• _Aim of the task_
Working from the records below, return word for word the line that contains "Given: Split the editor using the split icon" and each line after it, ending with the last. Skip all pictures.
====== Information given
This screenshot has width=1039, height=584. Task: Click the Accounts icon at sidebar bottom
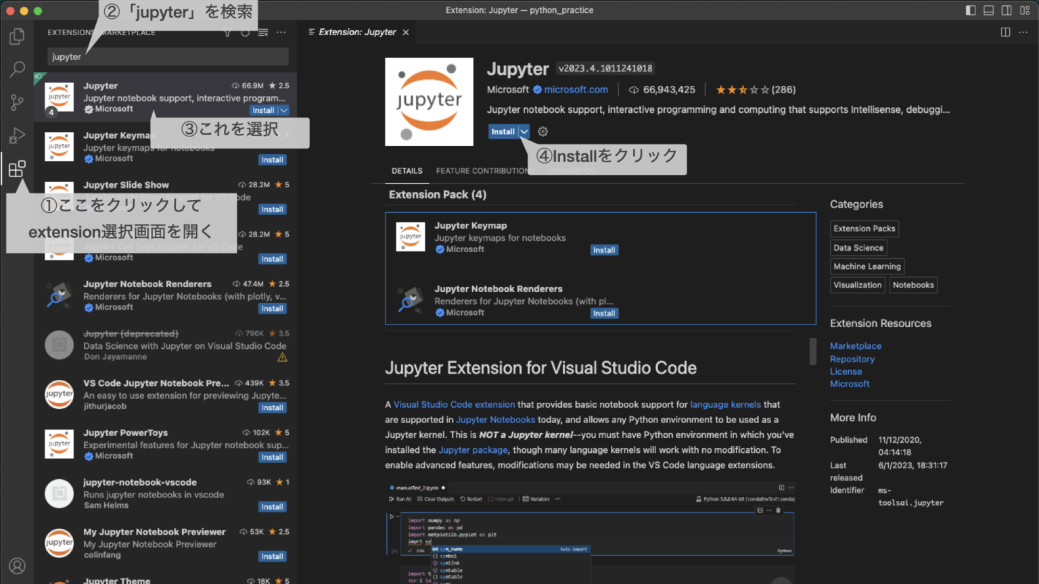click(17, 566)
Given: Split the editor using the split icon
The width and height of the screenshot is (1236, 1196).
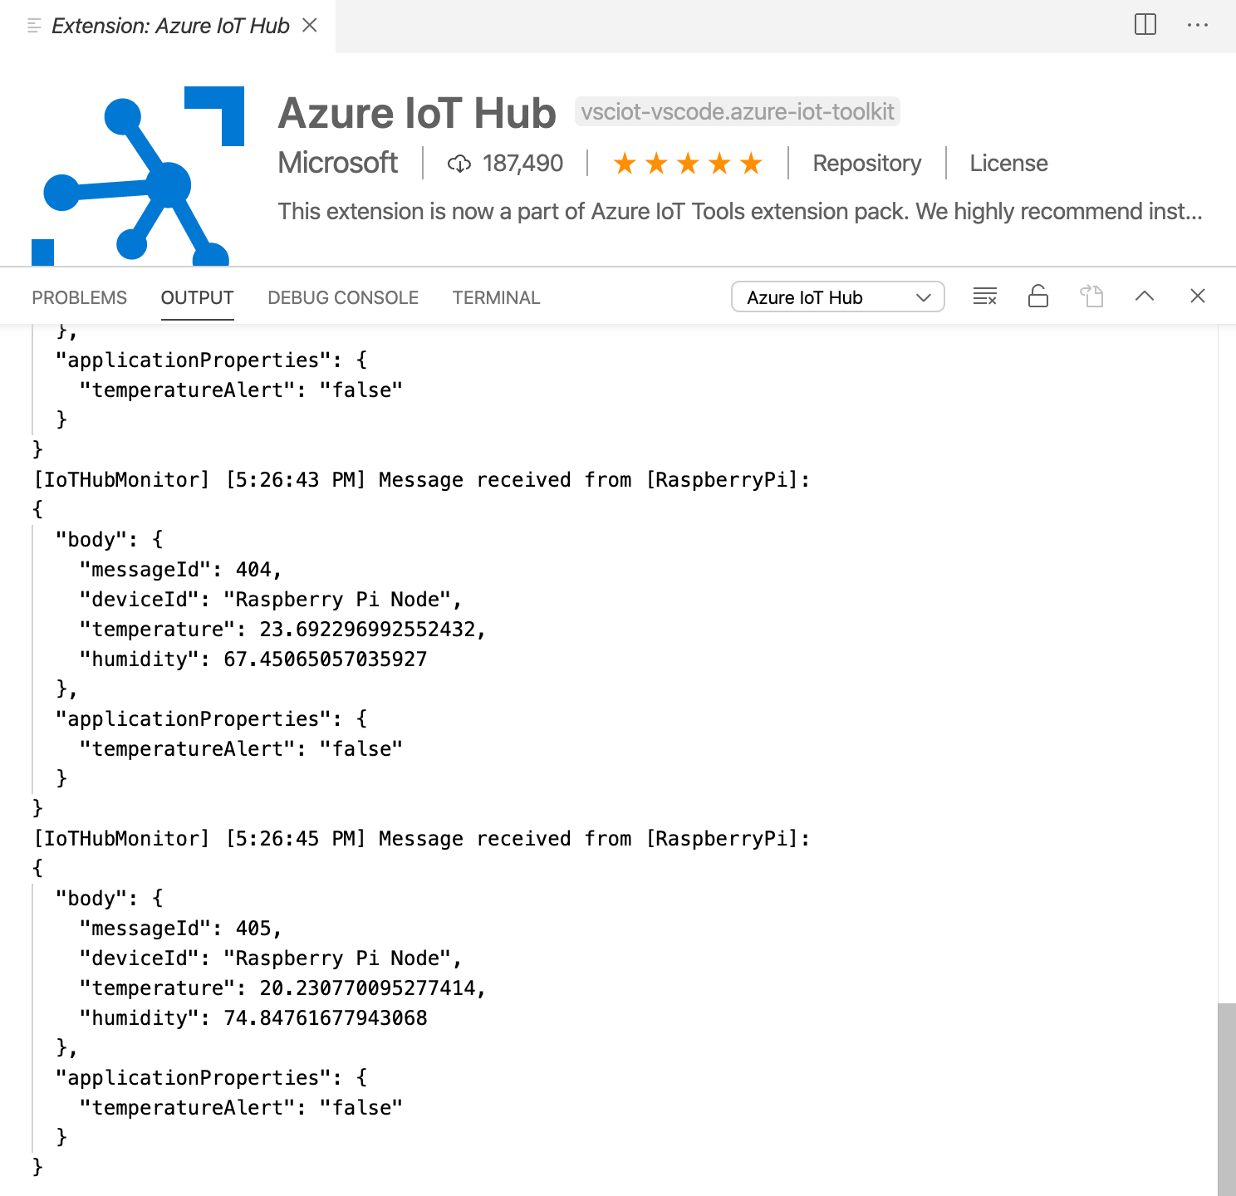Looking at the screenshot, I should (x=1144, y=25).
============
• _Problem solution_
Given: Split the editor using the split icon
The width and height of the screenshot is (1236, 1196).
Looking at the screenshot, I should (x=1144, y=25).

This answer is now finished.